Alaska, Arizona, Hawaii, Kansas and Nebraska, for example, have enacted their own laws that ban the sale and possession of Delta 8 products. Notably, many of these laws have yet to be tested in court.
And some aren’t outright bans, but restrictions on the forms of D8 that can be used. For example, some states prohibit Delta 8 vapes, but not gummies or other edibles.
In other states, such as Colorado, Georgia and New Hampshire, there are no known bans on Delta 8 THC. However, you should always check your local state laws before purchasing any kind of cannabinoid product.
In addition, some states appear to be considering legislation that would restrict access to Delta 8 products; for example, Washington State recently introduced a bill that would ban the sale and possession of certain cannabinoids including Delta 8 THC.
Which states are legal Delta-8 THC states?
Delta 8 is currently legal in Alabama, Alaska, Arizona, Arkansas, Colorado, Connecticut, Delaware, Florida, Georgia, Hawaii, Idaho, Illinois, Indiana, Iowa, Kansas, Kentucky, Louisiana, Maine, Maryland, Massachusetts, Michigan, Minnesota, Mississippi, Missouri, Montana, Nebraska, Nevada, New Hampshire, New Jersey, New Mexico, North Carolina, North Dakota, Ohio, Oklahoma, Oregon, Pennsylvania, Rhode Island, South Carolina, South Dakota, Tennessee, Texas, Utah, Vermont, Virginia, Washington, West Virginia, Wisconsin and Wyoming.
Find out the current status of the legality of Delta-8 in your state:
That said—some local governments within these states have implemented individual restrictions on Delta 8 products. In Arkansas and Nevada for example—retail stores may only distribute Delta 8 if they have been licensed to sell marijuana products such as hemp-derived CBD. It’s always best to check with your local regulatory authorities before purchasing or selling any type of Delta 8 product.
DEA’s Position on Delta 8
When it comes to Delta 8, the DEA’s position is a bit nuanced. The DEA appears to be leaning toward interpreting Delta 8 the same way as Delta 9 THC under the same Drug Code (7370), meaning they would consider both controlled substances. However, their opinion doesn’t overrule the 2018 Farm Bill which exempts hemp products from DEA regulation.
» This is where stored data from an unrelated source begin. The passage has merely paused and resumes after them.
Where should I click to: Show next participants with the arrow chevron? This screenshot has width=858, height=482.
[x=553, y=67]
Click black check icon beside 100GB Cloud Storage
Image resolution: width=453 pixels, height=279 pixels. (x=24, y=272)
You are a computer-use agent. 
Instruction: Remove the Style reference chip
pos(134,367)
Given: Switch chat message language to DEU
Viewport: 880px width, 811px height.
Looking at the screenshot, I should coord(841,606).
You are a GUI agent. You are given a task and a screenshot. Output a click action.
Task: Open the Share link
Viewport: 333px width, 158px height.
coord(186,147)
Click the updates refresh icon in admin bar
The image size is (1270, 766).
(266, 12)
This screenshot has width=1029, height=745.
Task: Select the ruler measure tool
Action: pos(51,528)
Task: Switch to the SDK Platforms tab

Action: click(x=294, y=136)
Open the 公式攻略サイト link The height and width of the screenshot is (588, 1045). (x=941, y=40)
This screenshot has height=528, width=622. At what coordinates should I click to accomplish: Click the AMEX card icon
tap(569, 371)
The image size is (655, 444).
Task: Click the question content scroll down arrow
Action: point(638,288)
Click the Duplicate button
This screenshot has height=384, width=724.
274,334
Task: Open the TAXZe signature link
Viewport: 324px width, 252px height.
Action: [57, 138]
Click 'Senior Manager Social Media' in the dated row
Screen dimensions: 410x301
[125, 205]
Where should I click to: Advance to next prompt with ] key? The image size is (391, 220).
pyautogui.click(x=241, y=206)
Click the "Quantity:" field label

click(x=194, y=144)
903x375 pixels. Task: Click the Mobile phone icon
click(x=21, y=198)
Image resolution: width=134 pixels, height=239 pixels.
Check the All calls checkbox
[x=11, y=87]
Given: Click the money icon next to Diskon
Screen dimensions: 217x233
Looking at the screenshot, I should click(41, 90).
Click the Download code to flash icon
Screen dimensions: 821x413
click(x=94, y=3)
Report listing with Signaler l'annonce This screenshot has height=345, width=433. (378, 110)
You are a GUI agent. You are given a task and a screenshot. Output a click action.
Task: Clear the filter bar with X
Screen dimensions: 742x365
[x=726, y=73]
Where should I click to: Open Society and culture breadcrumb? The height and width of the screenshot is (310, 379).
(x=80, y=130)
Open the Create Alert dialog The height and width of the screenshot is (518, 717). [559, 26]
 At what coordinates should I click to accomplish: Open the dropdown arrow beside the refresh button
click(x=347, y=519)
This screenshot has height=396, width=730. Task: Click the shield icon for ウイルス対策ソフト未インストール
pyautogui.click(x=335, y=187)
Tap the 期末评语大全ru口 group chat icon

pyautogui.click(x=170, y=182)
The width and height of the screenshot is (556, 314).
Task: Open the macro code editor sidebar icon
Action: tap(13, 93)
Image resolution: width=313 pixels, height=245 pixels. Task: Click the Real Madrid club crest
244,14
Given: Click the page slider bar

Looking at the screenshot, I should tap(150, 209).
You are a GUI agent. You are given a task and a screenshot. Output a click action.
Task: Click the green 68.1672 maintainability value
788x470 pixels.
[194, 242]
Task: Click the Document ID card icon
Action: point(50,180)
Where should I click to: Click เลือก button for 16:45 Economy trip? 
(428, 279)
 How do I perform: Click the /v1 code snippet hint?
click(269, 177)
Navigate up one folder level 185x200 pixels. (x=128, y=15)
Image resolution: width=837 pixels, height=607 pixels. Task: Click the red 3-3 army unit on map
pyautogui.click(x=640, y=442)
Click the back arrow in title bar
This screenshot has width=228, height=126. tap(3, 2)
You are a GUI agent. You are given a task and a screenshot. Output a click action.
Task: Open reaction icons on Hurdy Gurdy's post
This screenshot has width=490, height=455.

That said, many states are interpreting the law differently, causing some confusion. The 2018 Farm Bill was written without language specifically regarding Delta 8 and so it can be difficult to ascertain the actual legal standing of this cannabinoid.
Furthermore, certain states have begun implementing their own laws defining Delta 8 as a “synthetically derived compound”, thereby allegedly making it illegal in those states, even if things made from it are derived from hemp extractions.
It is important to note that the Farm Bill does not preempt state laws either, which means that states and local authorities may create their own rules which could differ from federal law. When it comes to Delta 8 and its relationship with the DEA, there are still many questions left unanswered and much grey area surrounding its legal status.
Effects of Delta 8
The popularity of Delta 8 products among consumers grows from the benefits they perceive from using it. Many users report relaxation, or feelings of euphoria, with normal serving levels of Delta 8. At a higher amount, Delta 8 may cause a sedating effect.
To get a clear sense of all of the factors that will affect your experience, check the list of ingredients before buying any Delta 8 product. Chemical analysis from lab testing can reveal not only Delta 8 content but also ensure your product is free of contaminants, and even any extra THC you weren’t looking for.
Conclusion on Delta 8 Legal Status
Thanks to the 2018 Farm Bill, Delta 8 is not classified as marijuana or a controlled substance. As such, it can be sold by retailers in many US states and online, though some states have moved to block commercial use of Delta 8 due to uncertainty about its status.
Since its regulatory status appears to vary from one state to another, it’s always smart to research the laws where you live before proceeding. It is important to keep in mind that legality could change quickly if state or federal legislators decide to make a definitive ruling on the compound’s legal standing.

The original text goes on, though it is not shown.